## Dataset entries
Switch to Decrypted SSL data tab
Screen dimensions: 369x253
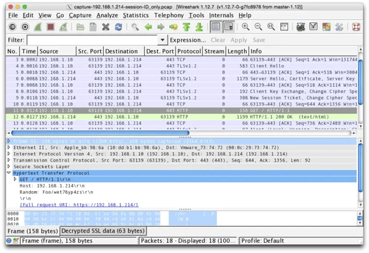(102, 231)

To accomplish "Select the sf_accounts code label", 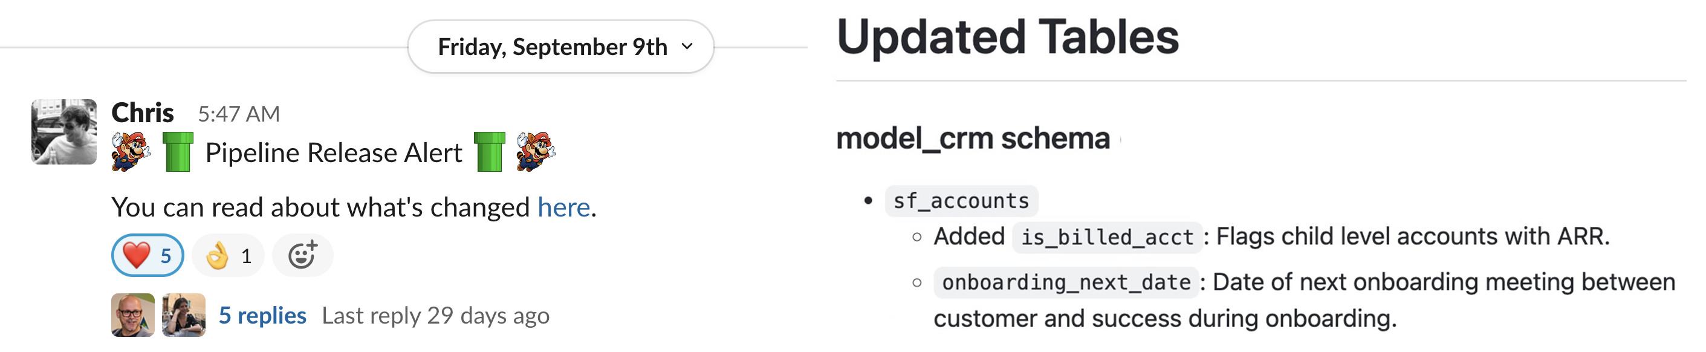I will pos(961,201).
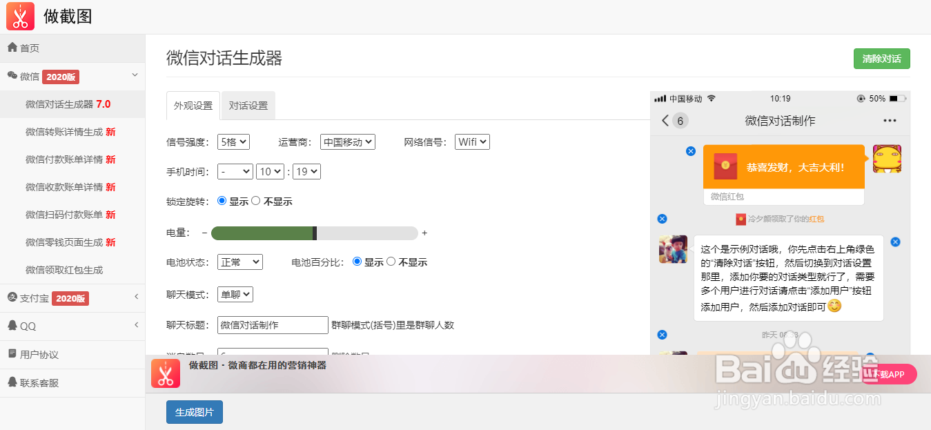
Task: Open the 聊天模式 chat mode dropdown
Action: tap(235, 293)
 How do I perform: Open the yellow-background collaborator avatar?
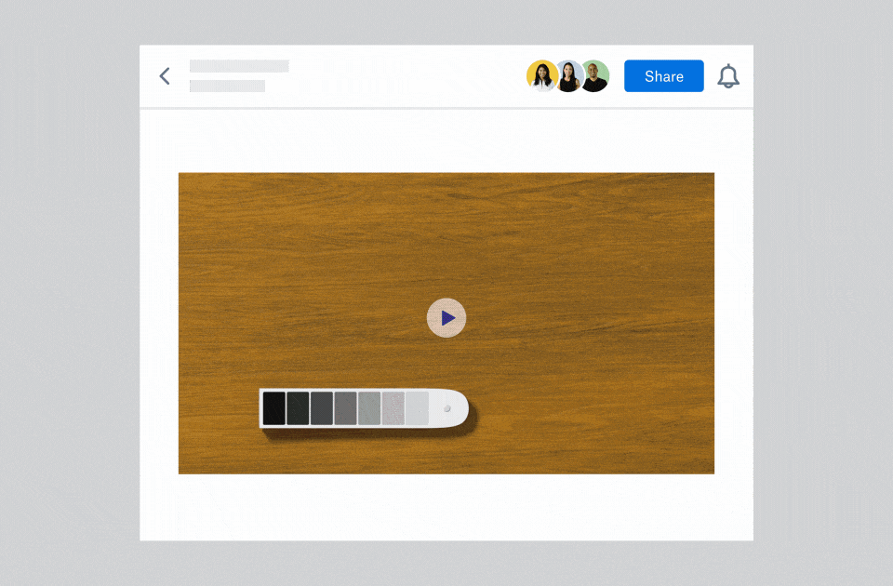[541, 76]
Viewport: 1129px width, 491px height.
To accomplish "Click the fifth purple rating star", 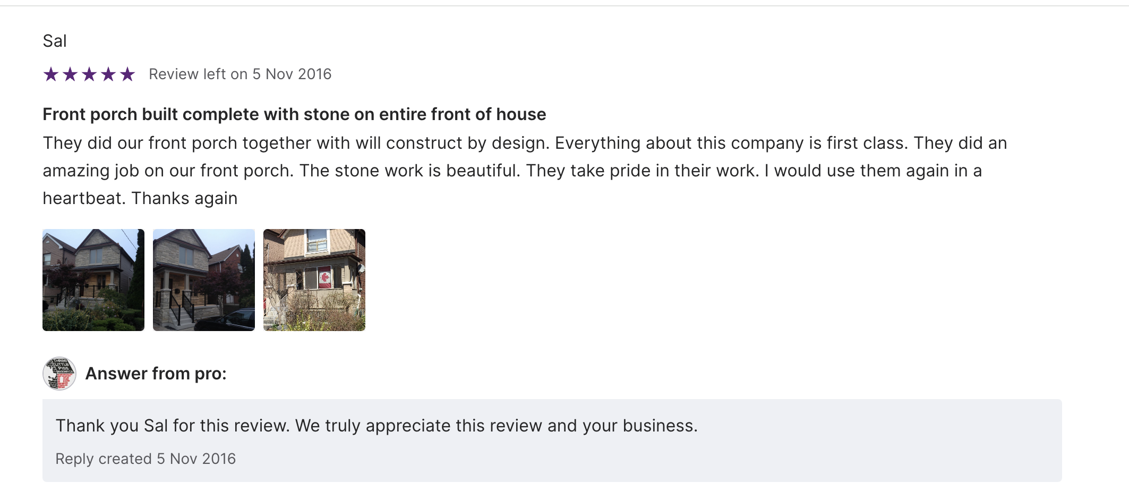I will (127, 74).
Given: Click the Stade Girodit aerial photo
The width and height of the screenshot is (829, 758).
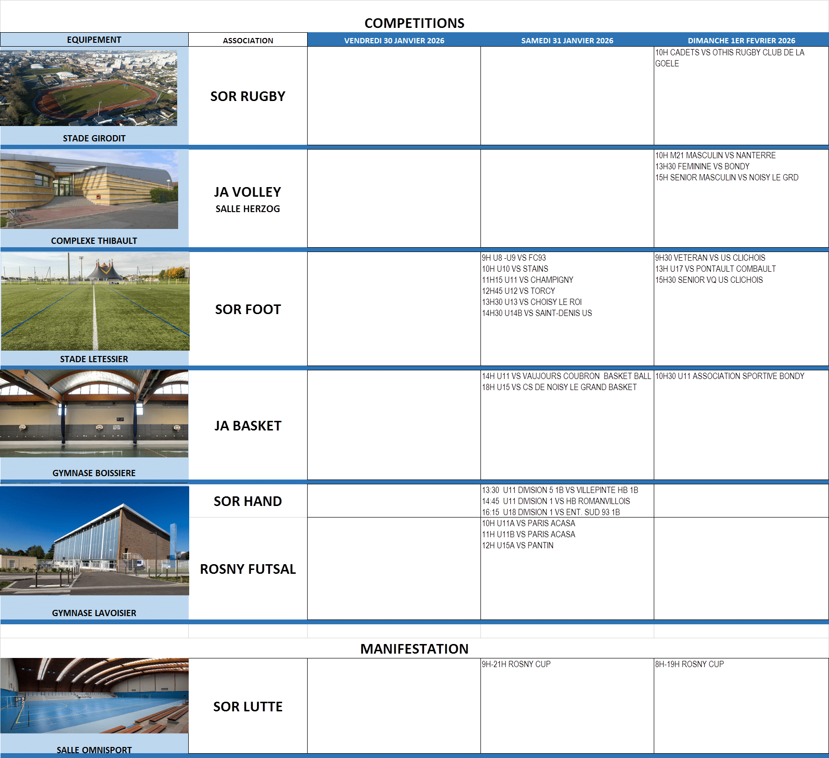Looking at the screenshot, I should 89,88.

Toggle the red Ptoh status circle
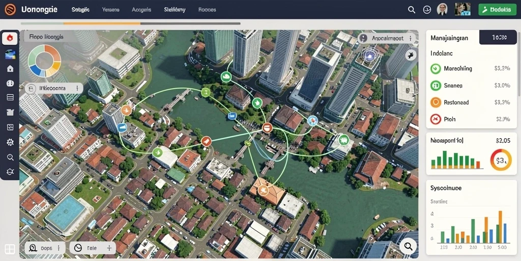(x=436, y=119)
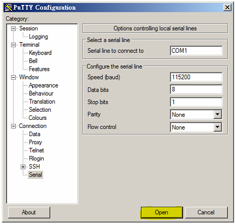Open the Parity dropdown arrow

coord(218,114)
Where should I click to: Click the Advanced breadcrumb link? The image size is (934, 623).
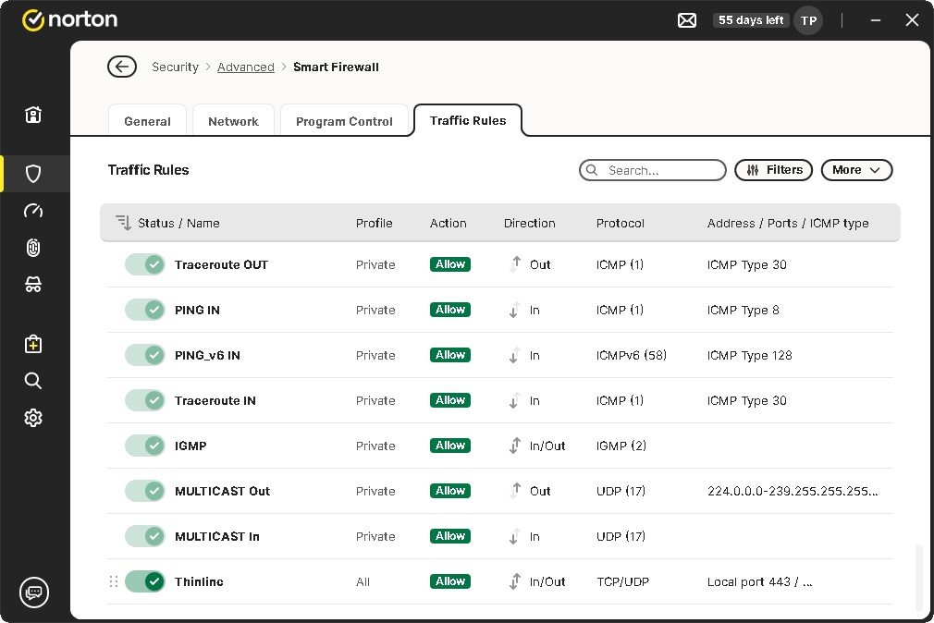[x=246, y=67]
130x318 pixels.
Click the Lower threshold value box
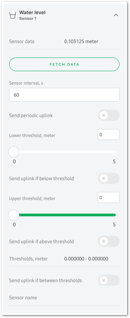109,134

## YOUR ASSIGNMENT
When you reach the line that contains "The width and", start reproducing, and continue word for word to the end of the records; skip all pictures.

## RESPONSE TO THIS EXERCISE
The width and height of the screenshot is (829, 758).
Looking at the screenshot, I should 89,88.

Toggle the red Ptoh status circle
(x=436, y=119)
Open the Parity dropdown arrow

coord(218,114)
Where should I click to: Click the Advanced breadcrumb link? The image size is (934, 623).
[x=246, y=67]
130x318 pixels.
Click the Lower threshold value box
109,134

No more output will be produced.